Theme 3: Lecture 1 - Introduction to Circulation Flashcards
Perfusion
The flow of fluid through a tissue
What does flow require?
A pressure differnce
Hypotension
Low pressure - can lead to syncope or shock
Hypertension
High pressure - can lead to vessel damage, heart damage and many other pathologies
What are the functions of circulation?
- To carry oxygen, glucose and nutrients to the cells
- To remove waste such as carbon dioxide and heat
- Homeostasis of the extracellular fluid (via the kidneys)
- Distribution of hormones
- Temperature regulation
- Defence against infections
What are pressure and flow determined by?

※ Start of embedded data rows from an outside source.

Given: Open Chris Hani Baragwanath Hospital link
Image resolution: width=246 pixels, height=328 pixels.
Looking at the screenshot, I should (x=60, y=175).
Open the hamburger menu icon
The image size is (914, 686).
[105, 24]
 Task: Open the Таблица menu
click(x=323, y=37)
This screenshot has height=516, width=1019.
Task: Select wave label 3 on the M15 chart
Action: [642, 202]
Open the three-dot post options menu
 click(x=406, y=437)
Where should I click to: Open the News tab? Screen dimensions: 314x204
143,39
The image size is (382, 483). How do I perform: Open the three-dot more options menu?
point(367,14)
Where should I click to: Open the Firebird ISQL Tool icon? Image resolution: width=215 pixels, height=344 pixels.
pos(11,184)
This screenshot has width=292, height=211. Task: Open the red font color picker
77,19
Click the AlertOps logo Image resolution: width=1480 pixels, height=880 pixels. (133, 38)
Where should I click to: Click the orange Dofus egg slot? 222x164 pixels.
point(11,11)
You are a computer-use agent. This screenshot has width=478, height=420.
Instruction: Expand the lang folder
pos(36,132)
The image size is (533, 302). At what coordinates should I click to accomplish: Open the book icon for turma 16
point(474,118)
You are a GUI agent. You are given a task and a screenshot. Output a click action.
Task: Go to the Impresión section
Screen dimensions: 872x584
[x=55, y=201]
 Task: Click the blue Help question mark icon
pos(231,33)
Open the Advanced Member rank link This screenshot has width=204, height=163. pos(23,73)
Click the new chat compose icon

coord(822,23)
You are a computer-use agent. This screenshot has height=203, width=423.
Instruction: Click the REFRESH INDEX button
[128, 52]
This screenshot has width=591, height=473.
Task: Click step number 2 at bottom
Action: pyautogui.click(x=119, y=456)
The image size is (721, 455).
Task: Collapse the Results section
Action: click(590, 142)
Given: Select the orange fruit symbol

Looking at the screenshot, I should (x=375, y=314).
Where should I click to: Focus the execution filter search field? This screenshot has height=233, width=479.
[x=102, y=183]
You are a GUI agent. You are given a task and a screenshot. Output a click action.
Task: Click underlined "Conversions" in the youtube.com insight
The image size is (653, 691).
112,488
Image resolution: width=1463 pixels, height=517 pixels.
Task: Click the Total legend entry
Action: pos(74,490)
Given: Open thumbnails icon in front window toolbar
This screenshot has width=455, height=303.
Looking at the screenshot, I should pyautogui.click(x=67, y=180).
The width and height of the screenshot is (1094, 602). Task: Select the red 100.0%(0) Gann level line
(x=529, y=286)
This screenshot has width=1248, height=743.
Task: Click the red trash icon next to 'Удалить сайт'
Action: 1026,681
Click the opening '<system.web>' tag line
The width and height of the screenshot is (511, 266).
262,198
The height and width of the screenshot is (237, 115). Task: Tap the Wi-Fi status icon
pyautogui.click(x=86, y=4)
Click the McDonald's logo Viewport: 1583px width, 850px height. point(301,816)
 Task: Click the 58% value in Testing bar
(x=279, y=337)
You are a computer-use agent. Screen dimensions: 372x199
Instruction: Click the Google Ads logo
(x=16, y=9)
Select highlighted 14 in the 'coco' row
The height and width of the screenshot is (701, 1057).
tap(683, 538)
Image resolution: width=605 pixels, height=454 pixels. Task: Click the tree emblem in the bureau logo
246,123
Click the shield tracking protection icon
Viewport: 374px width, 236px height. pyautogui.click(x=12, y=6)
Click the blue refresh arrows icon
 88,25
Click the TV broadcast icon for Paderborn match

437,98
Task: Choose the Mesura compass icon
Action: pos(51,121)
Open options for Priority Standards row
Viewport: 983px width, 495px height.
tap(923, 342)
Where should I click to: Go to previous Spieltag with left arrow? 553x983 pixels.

The heart, blood volume and vessels
Blood pressure equation
Blood pressure = cardiac output (flow) x peripheral resistance
Peripheral resistance
The total resistance of all the blood vessels in the systemic circulation
Korotkoff sounds
What you listen for when taking blood pressure
sphygmomanometer
An instrument for measuring blood pressure, typically consisting of an inflatable rubber cuff which is applied to the arm and connected to a column of mercury next to a graduated scale, enabling the determination of systolic and diastolic blood pressure by increasing and gradually releasing the pressure in the cuff.
Functions of aorta
Stretch and recoil, stores energy
Function of arteries
Distribute, volume adjust
Function of arterioles
regulate caps, resistance, set BP and TPR
Function of capillaries
Exchange (nutrients, gas, fluid)
Function of venules
Collect blood, some exchange
Function of veins
Reservoir for blood, muscle pump
Structure of the right atrium
- Thin walled
- Crescent X-section
Structure of left atrium
- Thick walled
- Circular X-section
Features of pulmonary circulation
- Lungs only
- Low pressure
- High flow
- Low resistance
Features of systemic circulation
- Multiple organs
- High pressure
- Variable flow
- Variable resistance
Pulmonary artery blood pressure
24/12 mmHg
Right atrium blood pressure
4 mmHg
Right ventricle blood pressure
24/4 mmHg
Aorta blood pressure
130/70 mmHg
Left atrium blood pressure
7 mmHg
Left ventricle blood pressure
130/7 mmHg`
Systole
When ventricles contract. Blood is ejected
Diastole
When ventricles relax. Blood can fill ventricle
Apex beat
At systole, apex of heart moves forward and strikes the chest wall
Valves
Flaps of tissue inside a blood compartment that guarantee one way flow of blood
How many leaflets do heart valves have?
3, apart from the mitral (bicuspid) valve that has 2
Mitral valve
AKA the bicuspid valve, between the left atrium and ventricle
Chordae tendinae
Stringlike processes in the heart that attach the margins of the mitral and tricuspid valve leaflets to the papillary muscles
Papillary muscles
Projections of the wall of the ventricles that the chordae tendinae attach to
What is the route that blood flows through the heart?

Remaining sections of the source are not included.